EXERCISE PROMPT
Swap "toolbar" for "navigation" in the lines starting with the one containing "You are a GUI" and continuing through the last line, keeping everything else the same. Give only those lines, without the pictures.

EXTRACTED INFORMATION
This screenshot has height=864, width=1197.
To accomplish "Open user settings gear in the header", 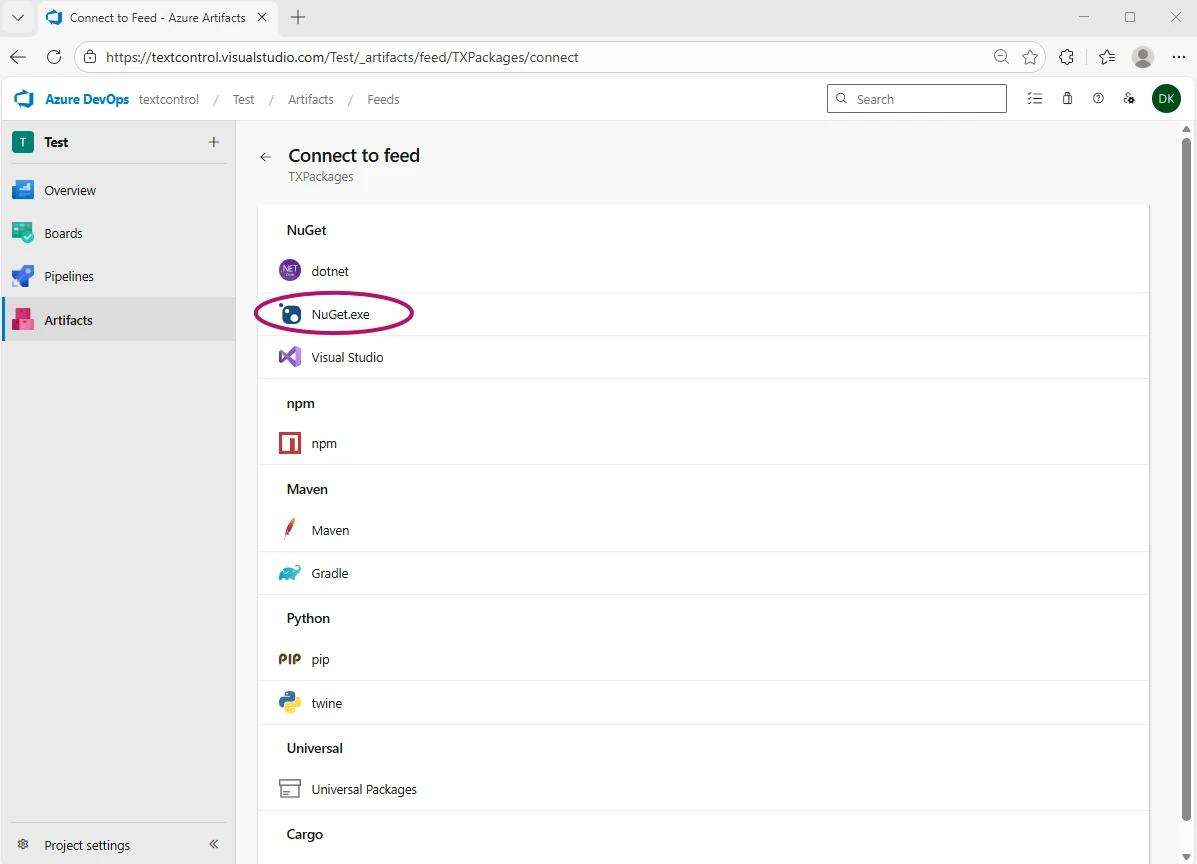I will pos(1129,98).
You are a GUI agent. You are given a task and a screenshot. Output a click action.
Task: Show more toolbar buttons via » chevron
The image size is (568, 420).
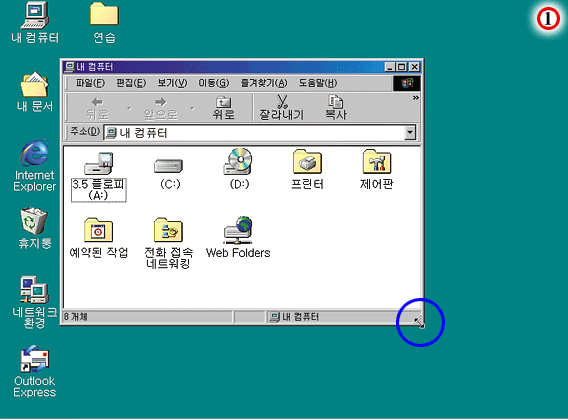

RESULT OF THIS EXERCISE
You are a GUI agent. You are given a task and a screenshot. Output a click action.
Task: Show more navigation buttons via » chevron
The image size is (568, 420).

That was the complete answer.